Long Term and High Frequency Non-Destructive Monitoring of Soil Water Stable Isotope Compositions in the Laboratory

Tuesday, 16 December 2014: 8:45 AM
Youri Rothfuss, Steffen Merz, Andreas J Pohlmeier, Harry Vereecken and Nicolas Brueggemann, Agrosphere Institute (IBG-3), Forschungszentrum Jülich, Deutschland, Germany
The fate and dynamics of water stable isotopologues (1H2H16O and 1H218O) are currently well implemented into physically based Soil–Vegetation–Atmosphere Transfer (SVAT) models (e.g. Hydrus 1D, SiSPAT-I, Soil–Litter iso, TOUGHREACT). However, contrary to other state variables (e.g., water content and tension) that can be monitored over long periods (e.g., by time-domain reflectometry, capacitive sensing, tensiometry or micro-psychrometry), water stable isotope compositions (δ2H and δ18O) are analyzed following destructive sampling, and thus are available only at a given time.
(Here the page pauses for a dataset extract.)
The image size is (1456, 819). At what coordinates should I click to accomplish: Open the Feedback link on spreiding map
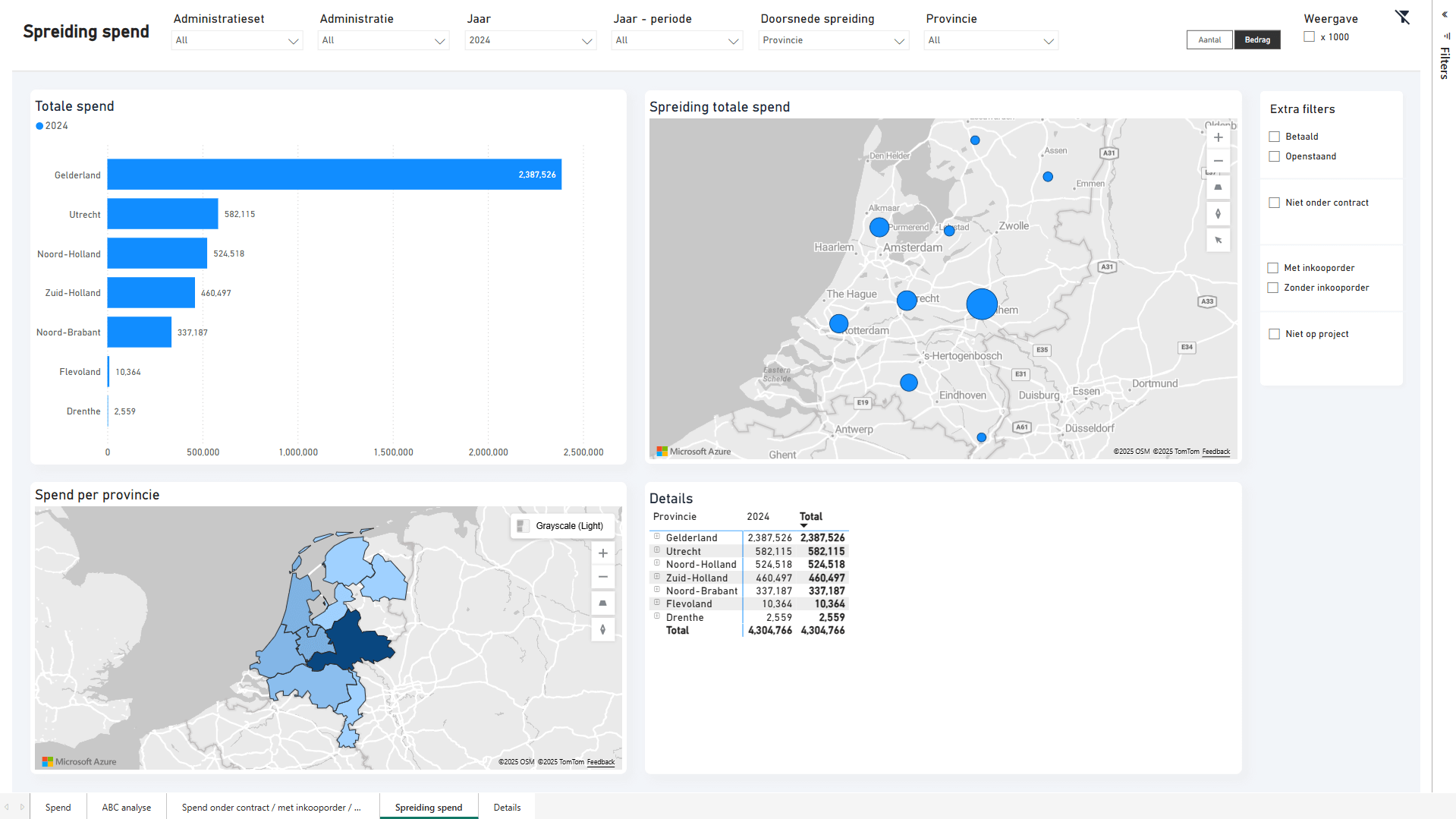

Thus, there are important discrepancies in time resolution between soil water and stable isotope information which greatly limit the insight potential of the latter.

Recently however, a technique based on direct infrared laser absorption spectroscopy was developed that allows simultaneous and direct measurements of δ2H and δ18O in water vapor.

Here, we present a non-destructive method for monitoring soil liquid δ2H and δ18O by sampling and measuring water vapor equilibrated with soil water using gas-permeable polypropylene tubing and a Cavity Ring-Down laser Spectrometer (CRDS).

An acrylic glass column (d=11 cm, h=60 cm) was (i) equipped with temperature and soil water probes in addition to gas-permeable tubing sections at eight different depths, (ii) filled with pure quartz sand, (iii) saturated from the bottom, and (iv) installed on weighing balances and let dry for 250 days.

Each day, soil vapor δ2H and δ18O were measured for each depth by purging the soil water vapor sampled in the tubing sections with dry air and analyzing it with a CRDS. Soil liquid water δ2H and δ18O were then inferred from the values measured in the vapor.

The experimental setup allowed following the evolution of the soil water δ2H and δ18O profile, which developed as a result of isotope convective capillary rise and back-diffusion of the stable isotope excess at the soil surface due to fractionating soil evaporation, with unprecedentedly high temporal resolution. As the soil dried out, we could show for the first time the increasing influence of the depleted ambient water vapor on the enriched liquid water close to the soil surface. Finally, the obtained data was simulated using the fully coupled 1D isotope-enabled SVAT model SiSPAT-Isotope.